Lavori finiti, oggi riapre la rianimazione

Conclusa la bonifica del pavimento in amianto: possono ripartire anche gli interventi chirurgici urgenti
LANCIANO. Riapre questa mattina alle 8 il reparto di anestesia e rianimazione dell’ospedale Renzetti. Finiti in un mese e mezzo i lavori per la bonifica del pavimento in vinil amianto. Un lavoro che, a differenza di quello che si sta facendo ad esempio in pediatria, aveva portato alla chiusura dell’unità. Il responsabile dei lavori, l’ingegnere Asl Filippo Manci, aveva deciso di chiudere, portare a termine gli interventi e poi riaprire. E si riparte con una novità: non nei posti letto, sempre 6, ma nella creazione di una stanza per accogliere meglio i parenti dei ricoverati, ricevuti finora in piedi. Un’umanizzazione delle cure su cui l’azienda sanitaria punta molto. Con la riapertura riprende a pieno regime tutta l’attività dell’ospedale. Ripartono i ricoveri nel reparto, il 118 potrà di nuovo fare scalo al Renzetti anche per i pazienti più gravi, potranno riprendere le operazioni.
Gli interventi chirurgici non si sono fermati del tutto, ma c’è stato un rallentamento dovuto sia ai lavori in corso che alle ferie, visto che nel blocco operatorio erano stati ricavati solo un paio di posti letto di terapia intensiva per poter stabilizzare eventuali pazienti in emergenza-urgenza. «Finora si stanno rispettando i tempi dettati dalle ordinanze comunali (firmate dal sindaco Mario Pupillo a marzo per avere la bonifica entro 6 mesi di tutti i reparti con pavimento in vinil amianto, ndc)», spiegano dalla Asl, «sono stati eseguiti i lavori di bonifica nella direzione sanitaria, nell’Utic e rianimazione. Si lavora nei sotterranei (dove i lavori sono più delicati per via della presenza anche di amianto friabile trovato dai carabinieri forestali ad aprile, ndc) ancora chiusi, nell’ex reparto di urologia e in pediatria dove oltre all’amianto, si stanno sistemando infissi e tinteggiatura».
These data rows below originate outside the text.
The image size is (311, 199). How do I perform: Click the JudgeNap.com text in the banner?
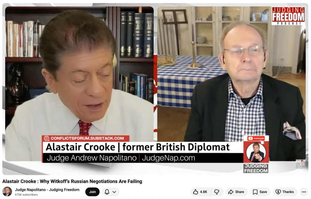[x=168, y=158]
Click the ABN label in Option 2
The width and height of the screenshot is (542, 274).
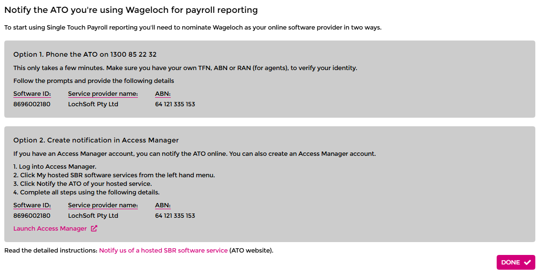pos(163,205)
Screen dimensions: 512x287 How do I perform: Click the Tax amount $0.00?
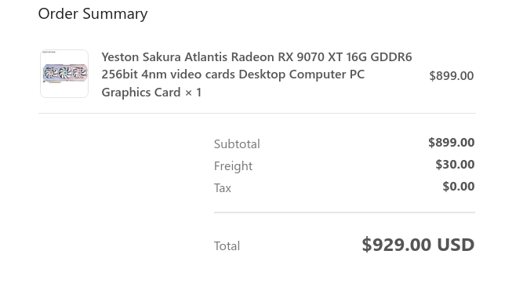[459, 187]
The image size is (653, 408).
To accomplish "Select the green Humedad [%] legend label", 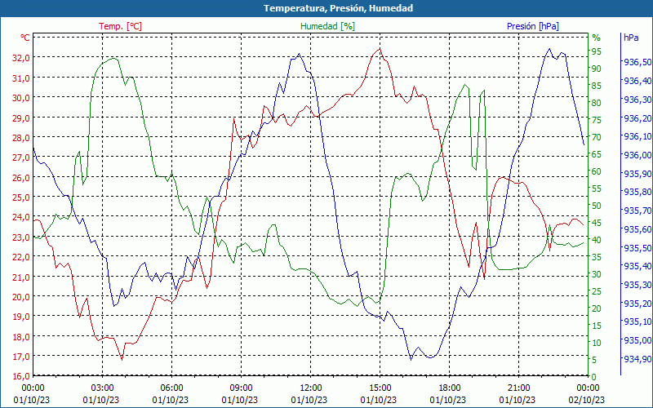I will click(328, 26).
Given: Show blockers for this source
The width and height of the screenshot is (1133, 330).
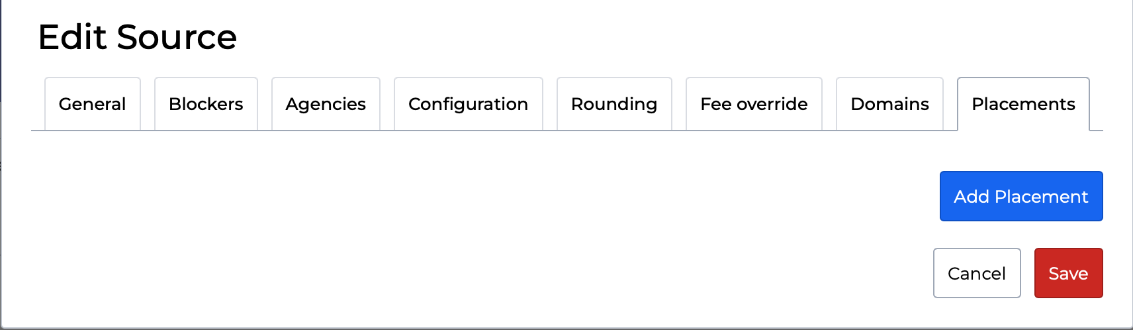Looking at the screenshot, I should coord(206,104).
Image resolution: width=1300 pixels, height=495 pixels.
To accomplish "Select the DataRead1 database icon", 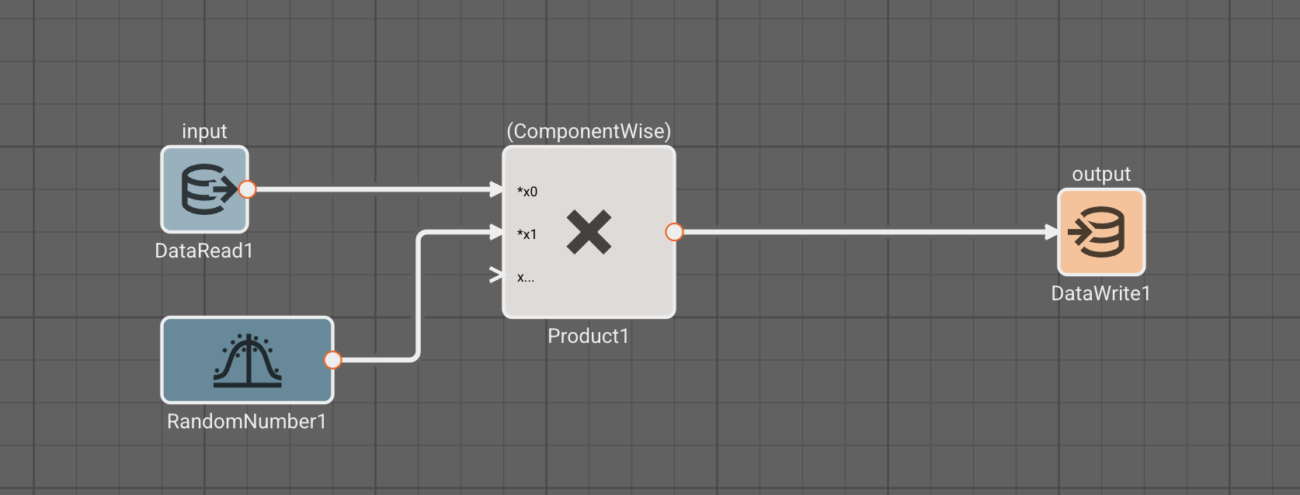I will coord(203,189).
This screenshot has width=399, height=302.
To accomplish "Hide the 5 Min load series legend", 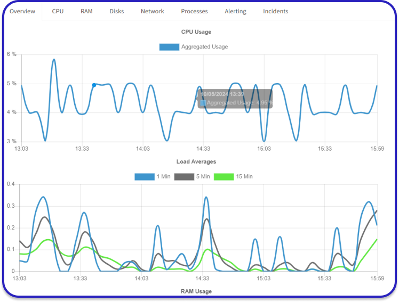I will pos(183,176).
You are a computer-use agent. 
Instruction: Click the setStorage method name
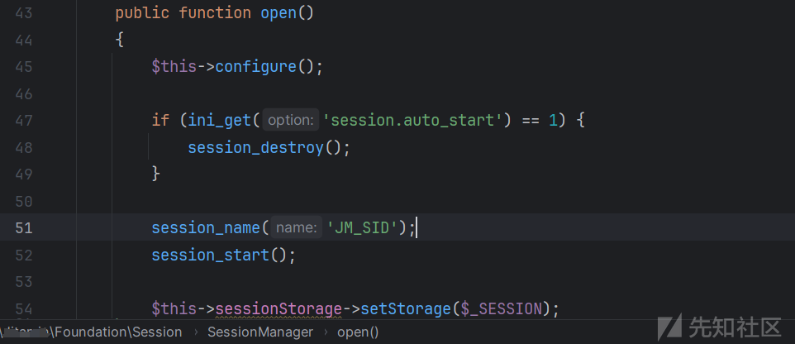406,308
Per la ginecologia, i lavori sono previsti a fine anno, perché si attende la chiusura della vicenda giudiziaria per la gara per il rifacimento dell’intero reparto: 5,8 milioni di lavori, compreso i pavimenti, fermi al Consiglio di Stato. Ora bisognerà passare ai lavori delicati del pronto soccorso e radiologia, con il corridoio spartiacque del Renzetti che verrà chiuso. Un passaggio alternativo è stato creato nella parte esterna dell’accesso pedonale al pronto soccorso verso la radiologia, bisognerà ultimarlo e testarlo.